Sweden didn’t do nearly as much as other countries to prevent coronavirus infections in 2020, yet its year turned out to be rather average in overall mortality, even arguably better than average when you consider conditions just before the pandemic hit.
Sweden’s 2020 death toll from all causes now stands at 97,941, which is just 1.4 percent above the population-adjusted death toll for 2015, and just 3.8 percent above the population-adjusted average death toll for the five previous years, 2015 through 2019.
Sweden’s “excess mortality” for 2020 was thus just 3,625. That’s less than half of the 8,727 official “covid deaths” for the year. So even if covid were to blame for all 8,727 official “covid deaths” (which is doubtful), the overall impact of covid on Sweden was rather minor and nowhere near the disaster once predicted and now smugly assumed by Sweden’s covidious critics.

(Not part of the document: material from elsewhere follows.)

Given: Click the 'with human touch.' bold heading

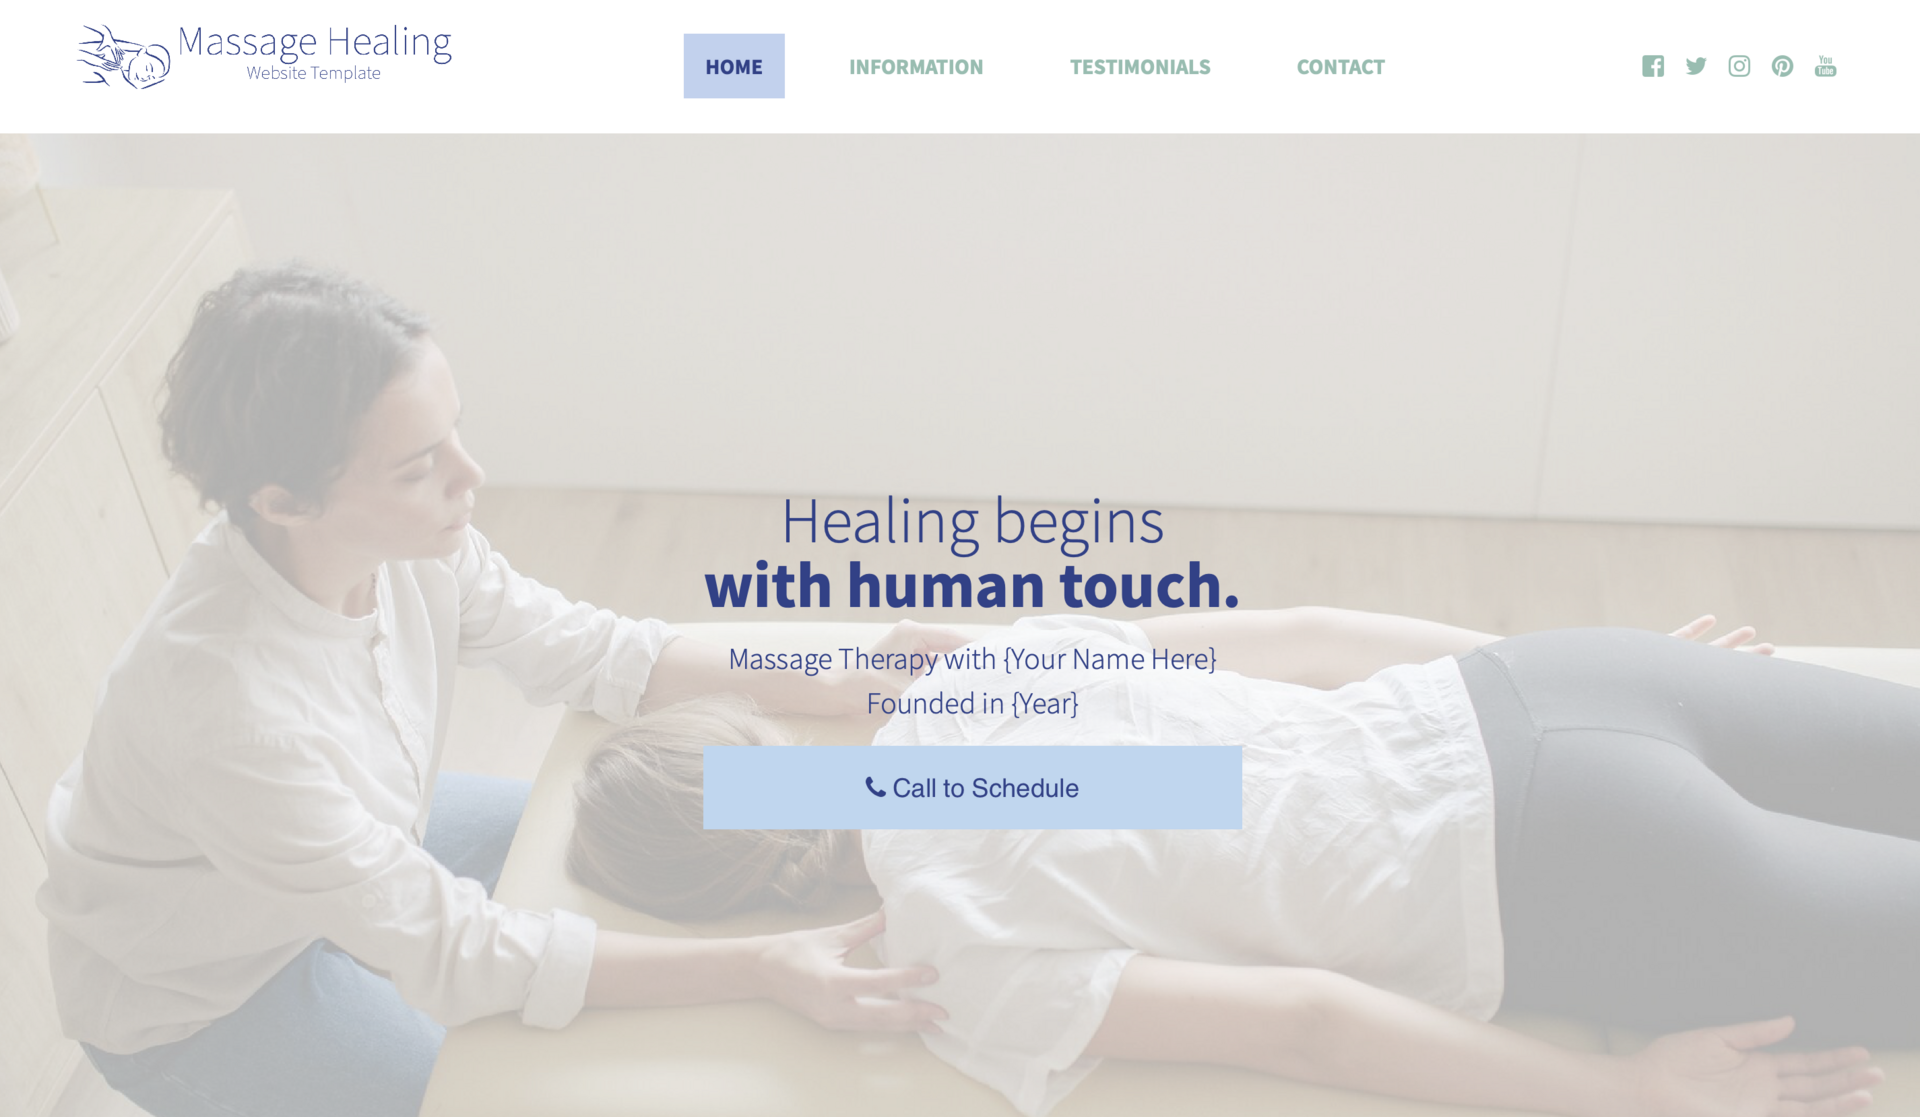Looking at the screenshot, I should pyautogui.click(x=972, y=585).

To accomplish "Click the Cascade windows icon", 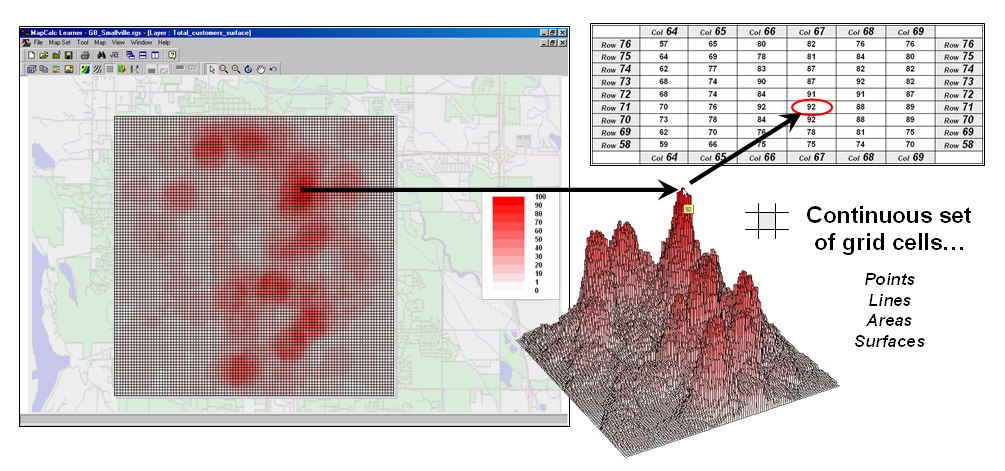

Covid didn’t make 2020 the stand-out year among the past six for mortality in Sweden. No, that honor goes to 2019. For unknown reasons, mortality in 2019 was anomalously low—5.8 percent below the 2015-2018 average. Had 2019 been an average year, 5,500 more elderly Swedes would have died that year.
That explains why so many Swedes died in 2020: A year later, the 5,500 Swedes who would have died in 2019 were older and sicker and even more vulnerable to a lot of things, not just covid. So deaths in Sweden were bound to be higher in 2020 even without covid.
When you take that fact into account, 2020 turns out to have been a fairly good year for Sweden, even a better-than-average year, because the 5,500 in pent-up mortality from 2019 more than accounts for Sweden’s 3,625 “excess” deaths in 2020.
Without that extra 5,500 from 2019, Sweden would have seen fewer deaths in 2020 than in 2015, 2016, 2017, and 2018.